Required work:
Would you transcribe the line that holds "विशेषग्य (220, 262)", plus every line beneath it through the end of the data, exactly and with nothing added?

[[ Exercise materials open ]]

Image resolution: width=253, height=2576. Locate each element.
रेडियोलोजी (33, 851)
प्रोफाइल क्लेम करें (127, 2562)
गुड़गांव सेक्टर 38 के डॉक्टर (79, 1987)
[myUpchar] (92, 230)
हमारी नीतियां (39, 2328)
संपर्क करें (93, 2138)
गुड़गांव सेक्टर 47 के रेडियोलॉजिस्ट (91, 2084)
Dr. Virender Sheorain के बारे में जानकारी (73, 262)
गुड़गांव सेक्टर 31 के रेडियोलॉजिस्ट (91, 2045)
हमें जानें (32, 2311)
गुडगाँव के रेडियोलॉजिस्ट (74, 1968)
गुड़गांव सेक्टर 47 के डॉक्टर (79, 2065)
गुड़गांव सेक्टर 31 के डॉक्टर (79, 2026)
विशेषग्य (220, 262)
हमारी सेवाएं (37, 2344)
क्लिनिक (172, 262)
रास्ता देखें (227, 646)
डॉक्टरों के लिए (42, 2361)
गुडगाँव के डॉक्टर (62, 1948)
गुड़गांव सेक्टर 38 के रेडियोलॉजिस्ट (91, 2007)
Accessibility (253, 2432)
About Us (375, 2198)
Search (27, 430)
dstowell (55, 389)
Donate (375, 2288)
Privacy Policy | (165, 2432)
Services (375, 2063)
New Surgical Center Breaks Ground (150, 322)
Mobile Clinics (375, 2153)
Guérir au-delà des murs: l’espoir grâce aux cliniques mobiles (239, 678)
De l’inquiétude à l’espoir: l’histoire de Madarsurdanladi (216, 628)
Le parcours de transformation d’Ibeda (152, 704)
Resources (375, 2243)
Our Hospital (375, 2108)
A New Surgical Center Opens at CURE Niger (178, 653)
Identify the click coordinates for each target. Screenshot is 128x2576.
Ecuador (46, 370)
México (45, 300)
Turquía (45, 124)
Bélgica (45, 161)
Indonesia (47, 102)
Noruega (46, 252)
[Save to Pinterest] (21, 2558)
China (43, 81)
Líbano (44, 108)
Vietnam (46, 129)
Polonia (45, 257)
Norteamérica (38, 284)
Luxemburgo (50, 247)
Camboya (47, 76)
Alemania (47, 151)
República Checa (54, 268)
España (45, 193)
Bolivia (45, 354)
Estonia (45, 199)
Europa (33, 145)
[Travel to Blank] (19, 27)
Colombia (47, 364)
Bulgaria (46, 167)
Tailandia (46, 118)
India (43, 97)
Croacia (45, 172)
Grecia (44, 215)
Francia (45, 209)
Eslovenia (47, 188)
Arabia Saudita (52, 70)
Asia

[[ Exercise materials closed ]]

Expected output:
विशेषग्य (220, 262)
हमारी सेवाएं (37, 2344)
क्लिनिक (172, 262)
रास्ता देखें (227, 646)
डॉक्टरों के लिए (42, 2361)
गुडगाँव के डॉक्टर (62, 1948)
गुड़गांव सेक्टर 38 के रेडियोलॉजिस्ट (91, 2007)
Accessibility (253, 2432)
About Us (375, 2198)
Search (27, 430)
dstowell (55, 389)
Donate (375, 2288)
Privacy Policy | (165, 2432)
Services (375, 2063)
New Surgical Center Breaks Ground (150, 322)
Mobile Clinics (375, 2153)
Guérir au-delà des murs: l’espoir grâce aux cliniques mobiles (239, 678)
De l’inquiétude à l’espoir: l’histoire de Madarsurdanladi (216, 628)
Le parcours de transformation d’Ibeda (152, 704)
Resources (375, 2243)
Our Hospital (375, 2108)
A New Surgical Center Opens at CURE Niger (178, 653)
Identify the click coordinates for each target. Screenshot is 128x2576.
Ecuador (46, 370)
México (45, 300)
Turquía (45, 124)
Bélgica (45, 161)
Indonesia (47, 102)
Noruega (46, 252)
[Save to Pinterest] (21, 2558)
China (43, 81)
Líbano (44, 108)
Vietnam (46, 129)
Polonia (45, 257)
Norteamérica (38, 284)
Luxemburgo (50, 247)
Camboya (47, 76)
Alemania (47, 151)
República Checa (54, 268)
España (45, 193)
Bolivia (45, 354)
Estonia (45, 199)
Europa (33, 145)
[Travel to Blank] (19, 27)
Colombia (47, 364)
Bulgaria (46, 167)
Tailandia (46, 118)
India (43, 97)
Croacia (45, 172)
Grecia (44, 215)
Francia (45, 209)
Eslovenia (47, 188)
Arabia Saudita (52, 70)
Asia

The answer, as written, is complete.